Monday, February 02, 2009

Apo Cion's SISIG STORY

Sorry for the l-o-n-g absence, folks.


A couple of people were already asking
what happened to Manila Boy,
after no new posts were put up for almost two weeks.

Sad to say,
a beloved member of my family passed away,
and blogging took a backseat.



This post is dedicated to Apo Cion.



For over six decades,
from my mom and her sisters, my siblings and I, to my niece Meagan,

she was our family's cucinera/majordoma/consentidora...
and our surrogate lola.

She was a legendary Capampangan cook,
and she made the Best. Sisig. Ever.

We're lucky that she managed to pass on her priceless recipes,
but it will never quite be the same without her in the kitchen.

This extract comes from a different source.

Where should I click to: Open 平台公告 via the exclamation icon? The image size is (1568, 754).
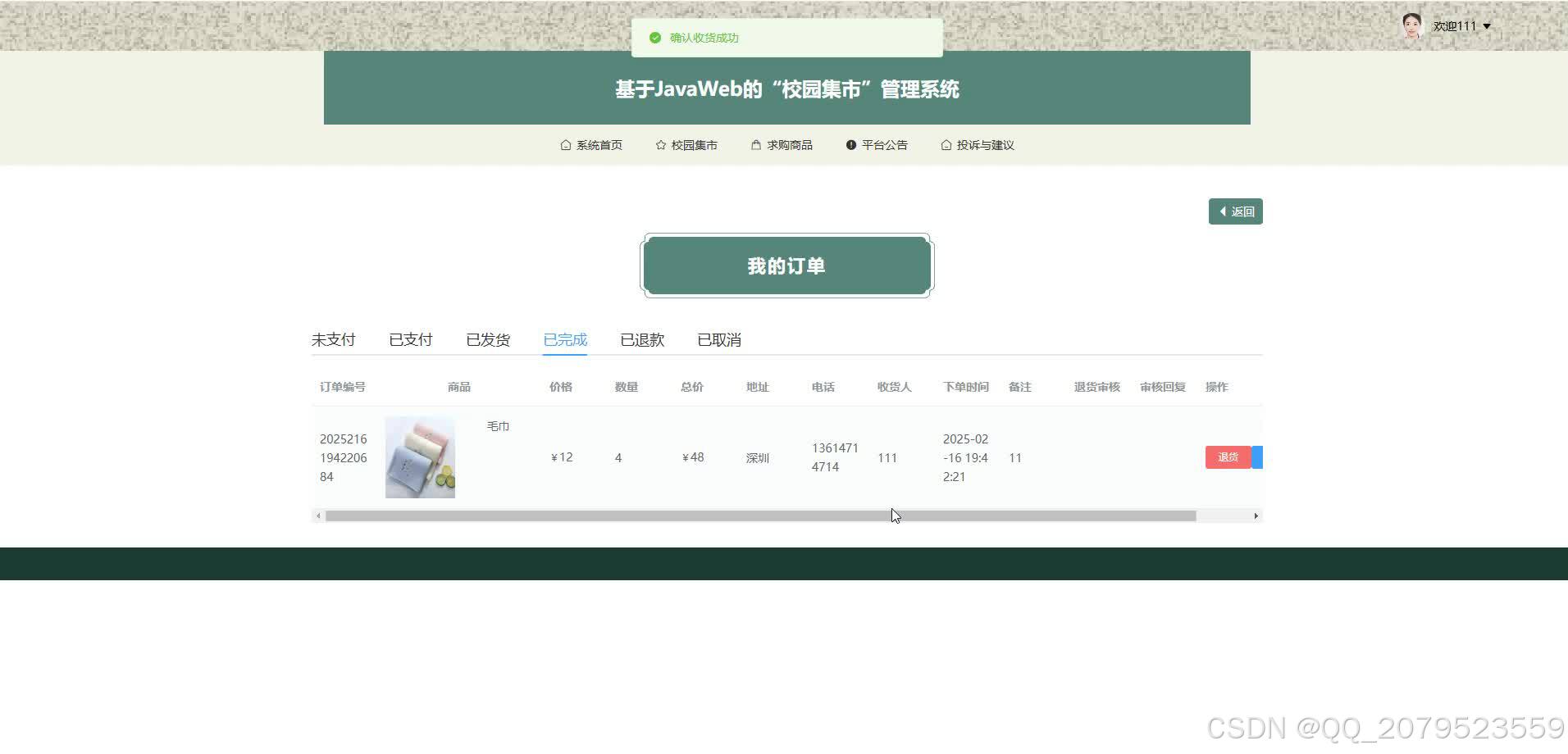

Which is why I'm really happy about
these awesome alternatives!




Spanx' Top 3 Sisig Sources


#3 : ALING LUCING


Largely credited with re-inventing Sisig in the 1980s,
the late, great Aling Lucing once upon a time
decided to place an order of sisig on a sizzling plate,
and the rest is Philippine culinary history.

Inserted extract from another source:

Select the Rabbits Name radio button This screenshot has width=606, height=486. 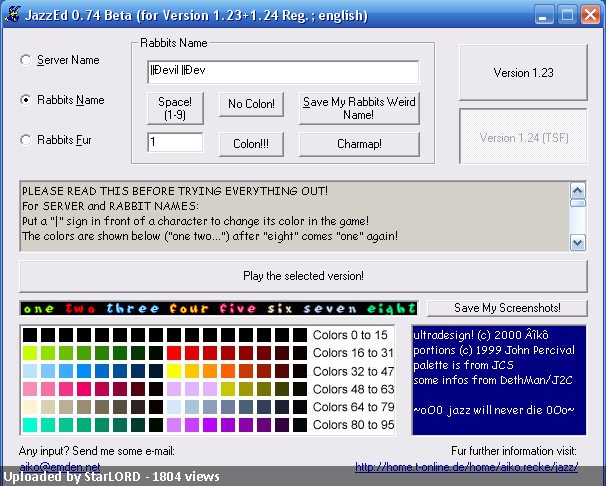tap(26, 100)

Sisig is now THE National Pulutan.

Anthony Bourdain himself made a pilgrimage to
this humble hole-in-the-wall by the "riles" in Angeles City,
to taste his first Sisig direct from the original Source.







#2: BALE DUTUNG


This "wooden house" inside Villa Gloria, also in AC,
is a museum, a gallery, an atelier,
but most of all, a kitchen.


Inside, Claude Tayag creates his works of art:
sculpture, paintings, installations, and food!!!


The Artist/Chef and his "darleng" MaryAnne are true-blue Cabalens
who refuse to compromise when it comes to whipping up their Sisig.
No fried eggs, no mayonnaise please!

Bale Dutung was Bourdain's first stop in Pampanga,
so you know the food here must be really, really, really good.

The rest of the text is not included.